Mainstream Metal is Necessary, Even If We Don’t Like It
Mainstream (Marshmallow Fluff) Metal is necessary, even if we don’t like it.. Metalhead Community Breakdown with Nettie Cobalt
It’s all happened to us. You anticipate a new metal album to come out and when you hear the first track release you are wanting to throw a blanket over your head for protection and curl up in a ball.
Maybe you’ve experienced these phenomena when you realized Slipknot's latest track Unsainted sounds eerily familiar to Duality. Or take the newly released Korn track, You’ll Never Find Me. Most of us can hear how much little bits and pieces of older content were influentially mish-mashed into this piece.
I believe this is a very important tool to use in order for great quality artists such as Slipknot and Korn to withstand the test of time. But there is also the other side of mainstream metal (if you can even call it metal) that we change the radio station or channel on. Not even giving it the light of day.
That type of music is the mainstream metal that gets played on the radio because it’s “safe” and “trendy” and maybe even “a flash in the pan”. Most of us have a better discriminating palate than that. But this gives me lots to think about. One might ask- why even have bands out there like that? Is that type of music even necessary? I say it’s time to admit something to ourselves.
And that is that mainstream “metal” music is actually quite important for the health of all metal bands we truly choose to listen to and love. We need it to keep the overall genre relevant and alive to wide masses and bands like Slipknot and Korn need it to use the mainstream as a tool for success. To be able to reach out to as many types of audiences as they can to keep business running well.
For every metal genre that comes out and makes it big, there will always be some marshmallow fluff flash in the pan acts coming out trying to make coin. In my experiences, I was a young teen at the last leg of the 80s hair bands, who I must say a lot of them were pretty mainstream.
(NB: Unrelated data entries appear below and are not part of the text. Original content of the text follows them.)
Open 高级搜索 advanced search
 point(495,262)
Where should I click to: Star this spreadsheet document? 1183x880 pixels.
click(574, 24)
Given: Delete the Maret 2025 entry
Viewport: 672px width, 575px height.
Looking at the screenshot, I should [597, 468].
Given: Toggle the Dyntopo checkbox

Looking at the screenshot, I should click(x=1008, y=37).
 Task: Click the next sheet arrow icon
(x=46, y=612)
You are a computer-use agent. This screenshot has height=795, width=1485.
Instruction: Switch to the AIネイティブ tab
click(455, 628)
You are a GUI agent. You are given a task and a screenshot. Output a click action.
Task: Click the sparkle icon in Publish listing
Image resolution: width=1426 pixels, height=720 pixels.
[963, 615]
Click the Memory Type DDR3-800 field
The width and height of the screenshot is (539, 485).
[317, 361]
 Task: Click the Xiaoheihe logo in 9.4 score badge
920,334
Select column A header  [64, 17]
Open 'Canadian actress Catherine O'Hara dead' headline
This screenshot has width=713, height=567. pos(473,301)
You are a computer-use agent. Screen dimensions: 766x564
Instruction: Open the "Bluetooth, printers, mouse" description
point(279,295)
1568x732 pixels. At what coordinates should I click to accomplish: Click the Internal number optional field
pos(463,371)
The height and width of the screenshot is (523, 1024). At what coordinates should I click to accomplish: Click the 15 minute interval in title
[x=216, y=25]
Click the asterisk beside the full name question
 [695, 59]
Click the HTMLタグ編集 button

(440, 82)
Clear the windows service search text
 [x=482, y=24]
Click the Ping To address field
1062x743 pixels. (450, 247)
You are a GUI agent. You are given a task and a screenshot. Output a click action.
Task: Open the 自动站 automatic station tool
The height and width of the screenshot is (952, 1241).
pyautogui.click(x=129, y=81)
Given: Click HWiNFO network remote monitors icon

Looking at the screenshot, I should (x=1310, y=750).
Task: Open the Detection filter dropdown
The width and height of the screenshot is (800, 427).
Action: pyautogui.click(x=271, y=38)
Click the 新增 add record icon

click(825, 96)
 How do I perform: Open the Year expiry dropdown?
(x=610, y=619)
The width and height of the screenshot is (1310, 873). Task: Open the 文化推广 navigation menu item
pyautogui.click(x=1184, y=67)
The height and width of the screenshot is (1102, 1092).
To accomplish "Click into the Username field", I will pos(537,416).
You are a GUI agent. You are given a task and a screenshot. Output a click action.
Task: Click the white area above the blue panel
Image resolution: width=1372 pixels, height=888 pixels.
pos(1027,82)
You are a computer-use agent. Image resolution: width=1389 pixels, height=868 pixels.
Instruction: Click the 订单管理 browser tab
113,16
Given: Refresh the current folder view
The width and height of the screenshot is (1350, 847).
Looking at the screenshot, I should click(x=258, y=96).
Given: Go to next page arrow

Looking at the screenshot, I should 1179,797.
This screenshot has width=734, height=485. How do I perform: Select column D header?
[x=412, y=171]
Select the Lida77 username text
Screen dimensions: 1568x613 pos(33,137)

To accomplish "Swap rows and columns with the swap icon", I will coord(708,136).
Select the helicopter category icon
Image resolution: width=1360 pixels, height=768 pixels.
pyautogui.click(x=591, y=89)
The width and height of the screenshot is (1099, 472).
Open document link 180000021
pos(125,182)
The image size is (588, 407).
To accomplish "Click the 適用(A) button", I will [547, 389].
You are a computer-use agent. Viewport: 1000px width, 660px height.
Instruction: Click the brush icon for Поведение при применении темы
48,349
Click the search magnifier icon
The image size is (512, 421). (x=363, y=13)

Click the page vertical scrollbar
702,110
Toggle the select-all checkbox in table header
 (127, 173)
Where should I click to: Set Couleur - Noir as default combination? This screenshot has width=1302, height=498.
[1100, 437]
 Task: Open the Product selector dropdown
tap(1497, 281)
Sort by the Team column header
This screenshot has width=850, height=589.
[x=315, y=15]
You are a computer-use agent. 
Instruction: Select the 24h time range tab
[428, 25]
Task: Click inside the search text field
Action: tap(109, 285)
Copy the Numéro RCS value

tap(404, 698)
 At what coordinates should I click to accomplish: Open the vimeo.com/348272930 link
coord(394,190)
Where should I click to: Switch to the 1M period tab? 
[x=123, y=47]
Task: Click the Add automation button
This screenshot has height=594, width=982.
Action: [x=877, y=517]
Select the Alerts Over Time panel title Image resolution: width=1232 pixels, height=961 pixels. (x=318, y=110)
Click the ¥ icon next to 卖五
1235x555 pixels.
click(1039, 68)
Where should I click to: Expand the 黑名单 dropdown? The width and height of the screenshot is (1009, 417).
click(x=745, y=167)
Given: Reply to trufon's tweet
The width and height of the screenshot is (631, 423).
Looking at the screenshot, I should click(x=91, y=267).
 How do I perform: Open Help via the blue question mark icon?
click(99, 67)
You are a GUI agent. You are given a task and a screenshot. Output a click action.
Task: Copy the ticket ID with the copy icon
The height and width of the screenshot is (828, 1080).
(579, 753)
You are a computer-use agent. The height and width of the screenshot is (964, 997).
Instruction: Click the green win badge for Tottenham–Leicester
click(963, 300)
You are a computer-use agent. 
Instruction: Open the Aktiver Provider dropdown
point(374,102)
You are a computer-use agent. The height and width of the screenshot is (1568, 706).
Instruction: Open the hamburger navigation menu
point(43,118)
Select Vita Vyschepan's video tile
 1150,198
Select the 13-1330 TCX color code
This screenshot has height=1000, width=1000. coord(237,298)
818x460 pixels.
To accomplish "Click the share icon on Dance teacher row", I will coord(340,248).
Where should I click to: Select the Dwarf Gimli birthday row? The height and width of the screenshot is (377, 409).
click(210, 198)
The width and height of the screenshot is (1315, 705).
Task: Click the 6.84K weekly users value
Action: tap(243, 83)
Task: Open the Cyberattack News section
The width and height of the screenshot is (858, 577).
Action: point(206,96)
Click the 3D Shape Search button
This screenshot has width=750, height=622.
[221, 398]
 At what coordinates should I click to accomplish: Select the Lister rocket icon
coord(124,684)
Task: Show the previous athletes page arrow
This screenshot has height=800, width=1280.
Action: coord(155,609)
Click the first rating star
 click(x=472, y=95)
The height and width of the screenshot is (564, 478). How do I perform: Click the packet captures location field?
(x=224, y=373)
But some stood pretty relevant in some way shape or form to this day and age and some really just tried to ride it out as glorified nonsense (hey older folks, remember Winger?).
What I’m saying is this- it’s good to know through experience what your ears don’t like. It helps us develop great ears for the metal that we do like and appreciate it even more, even if just in hindsight. And it’s for this reason that I wish to challenge everyone, before putting out your informal or formal review on anything you think is mainstream to take a few minutes to really listen to a song.
Listen to each instrument and lyrics. Note when there is a significant change in the feeling of a song.
If the band is someone you know and love- is there a message that they are sending in the song by presenting a mainstream style song? Better yet, do you think there is a good reason why they would, in a sense recycle some of their older content into a newer song (which even the old dead guys like Mozart did)?
I say art in music is about figuring out through listening what the intention of a song is. And if you can honestly keep these questions in mind while listening you have at least made an artful decision to love or hate a mainstream song. And that, in and of itself, my wonderful audience, is necessary as well.
The expressed written views of Nettie Cobalt do not necessarily reflect that of Metalhead Community Magazine and their employees/affiliates.